* What is needed
Where an entry below contains an image, skip the image and copy the rest exactly.

-- Given records follows --

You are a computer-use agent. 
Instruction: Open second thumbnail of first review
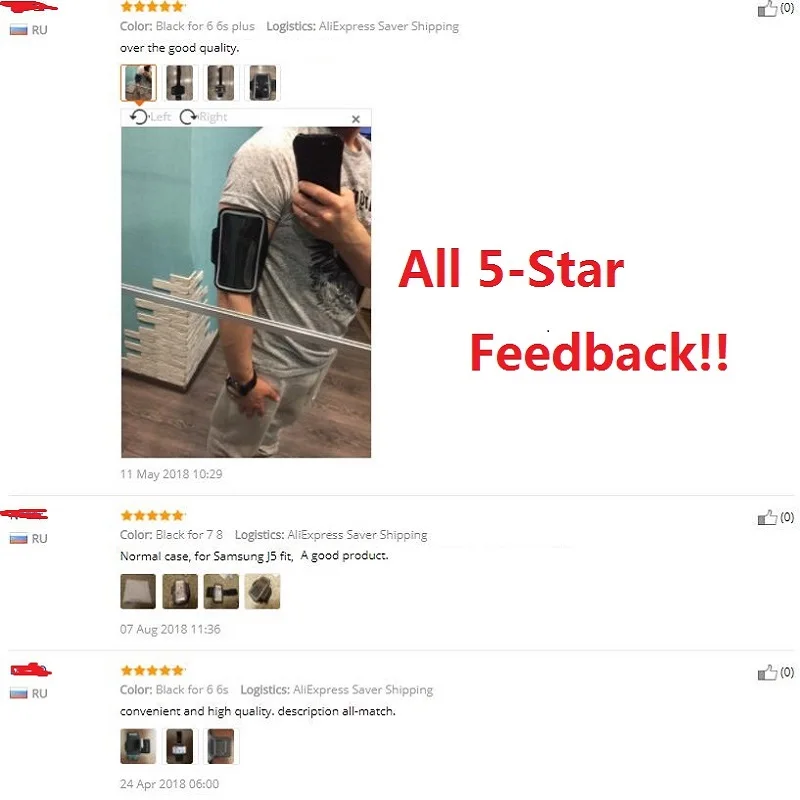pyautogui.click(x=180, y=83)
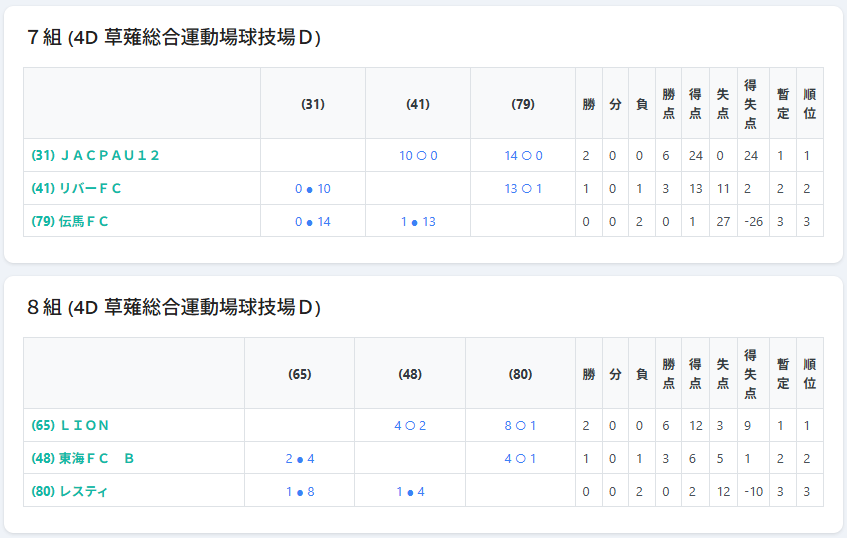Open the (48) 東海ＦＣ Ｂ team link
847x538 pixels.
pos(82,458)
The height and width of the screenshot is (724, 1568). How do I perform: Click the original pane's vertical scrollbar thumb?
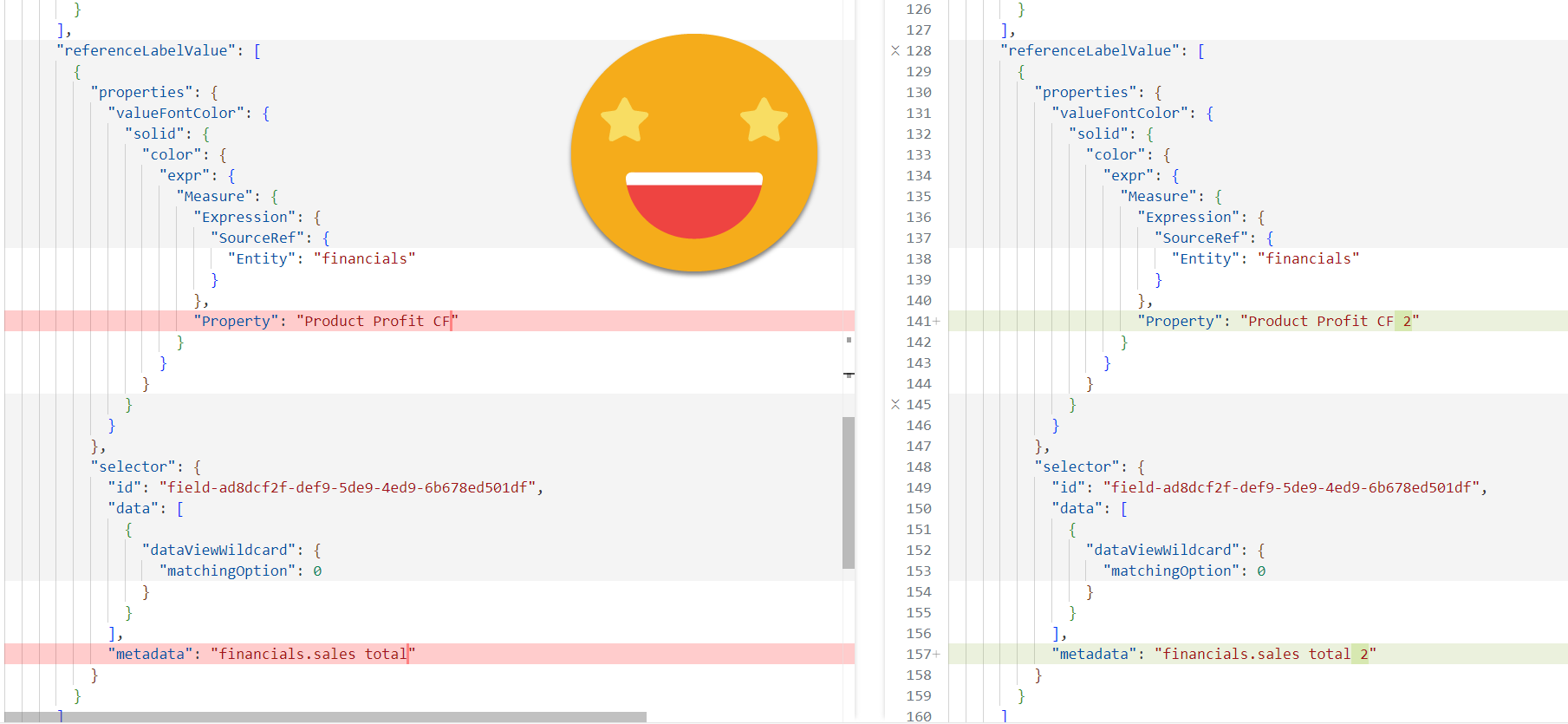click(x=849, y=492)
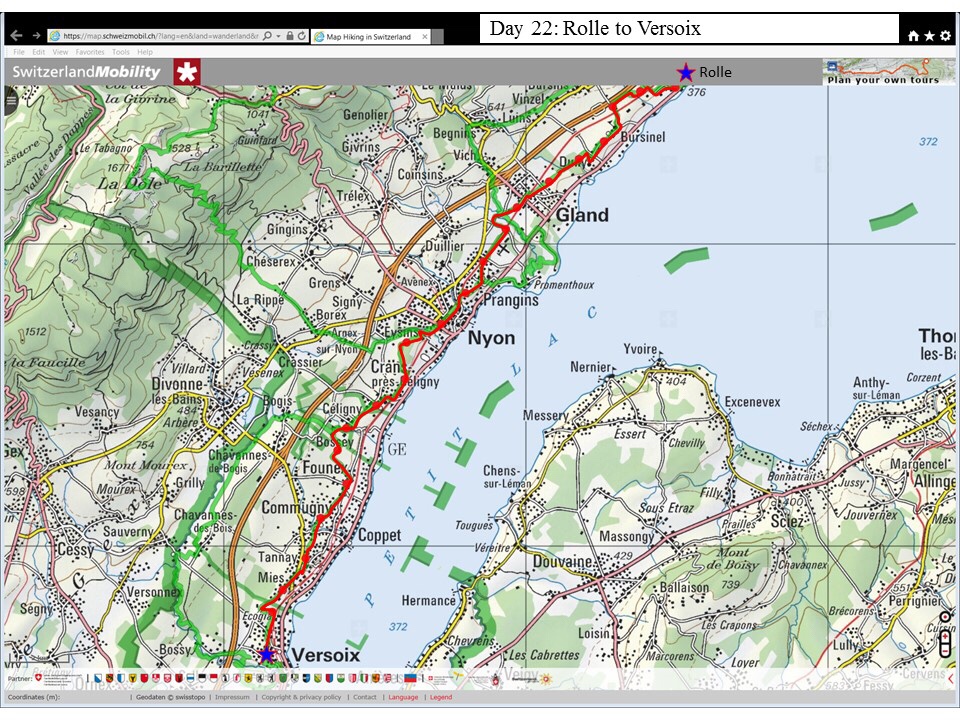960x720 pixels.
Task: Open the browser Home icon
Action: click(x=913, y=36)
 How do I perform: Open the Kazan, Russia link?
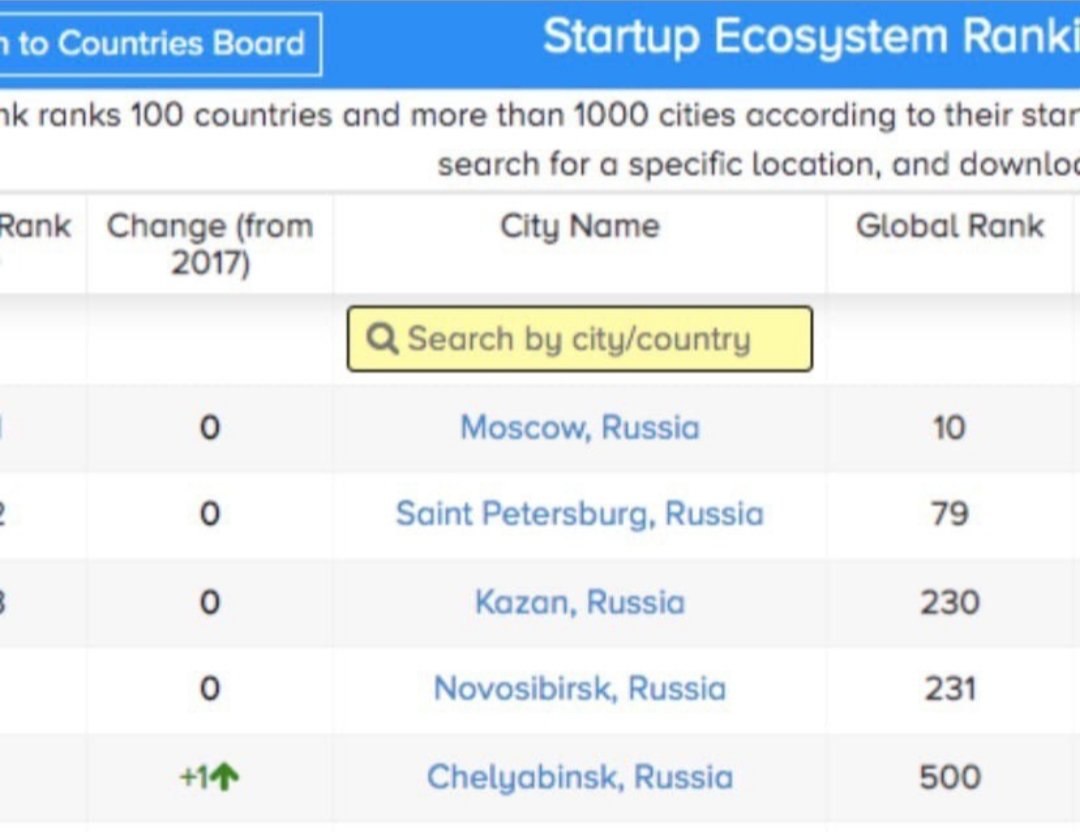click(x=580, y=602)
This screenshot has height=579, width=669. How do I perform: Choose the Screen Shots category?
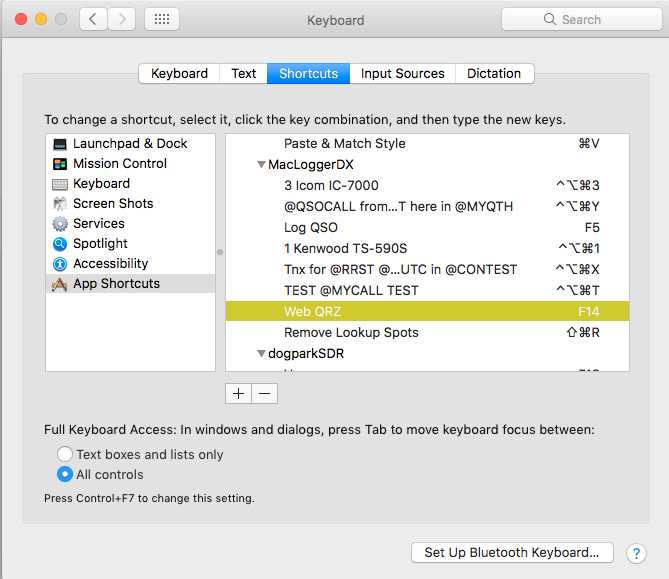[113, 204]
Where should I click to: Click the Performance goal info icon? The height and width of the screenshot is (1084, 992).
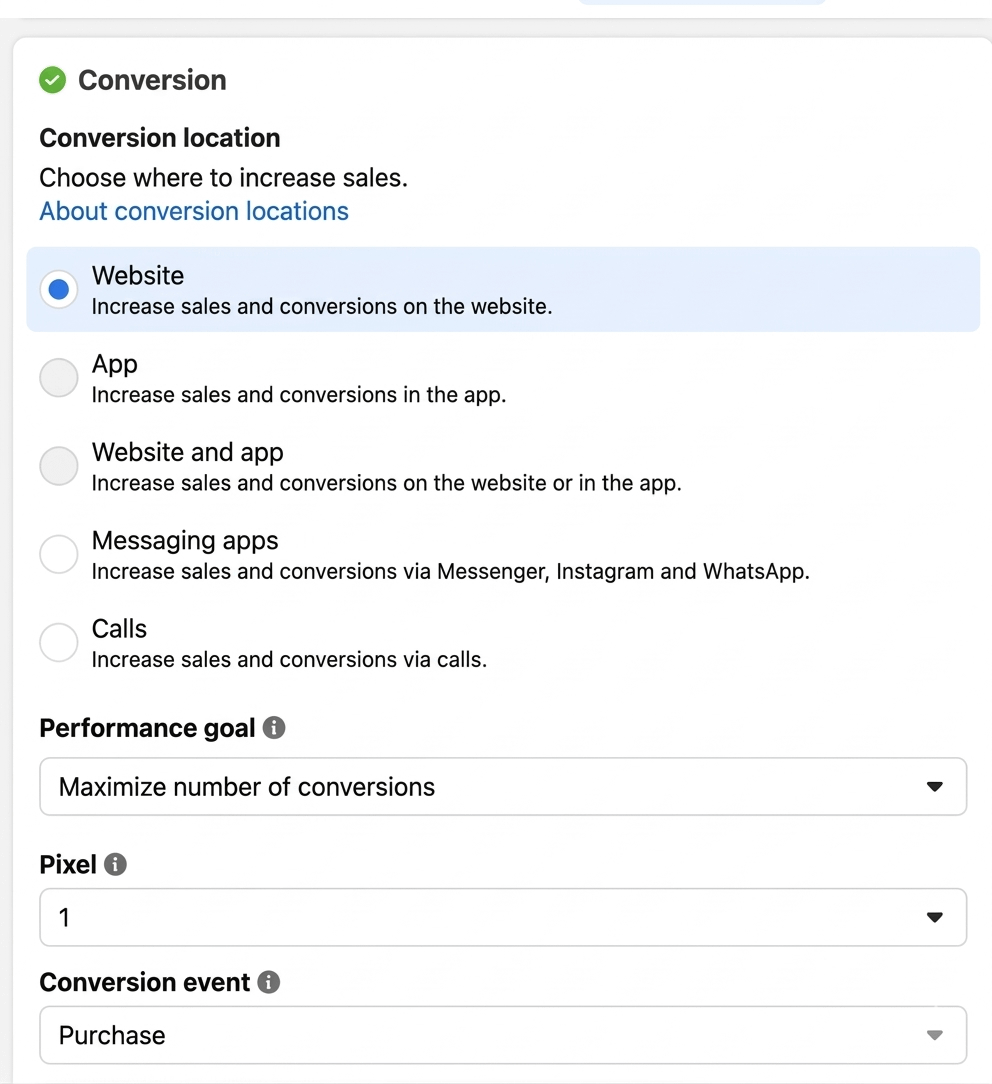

-- Given records concluded --

* Exercise response
You are a computer-use agent. 
Instruction: Open second thumbnail of first review
pyautogui.click(x=180, y=83)
Open the (48) 東海ＦＣ Ｂ team link
847x538 pixels.
pos(82,458)
The height and width of the screenshot is (724, 1568). How do I perform: Click the original pane's vertical scrollbar thumb?
click(x=849, y=492)
960x720 pixels.
Task: Open the browser Home icon
Action: click(x=913, y=36)
 How do I perform: Open the Kazan, Russia link?
click(x=580, y=602)
This screenshot has height=579, width=669. How do I perform: Choose the Screen Shots category?
[113, 204]
Where should I click to: Click the Performance goal info icon? The height and width of the screenshot is (1084, 992).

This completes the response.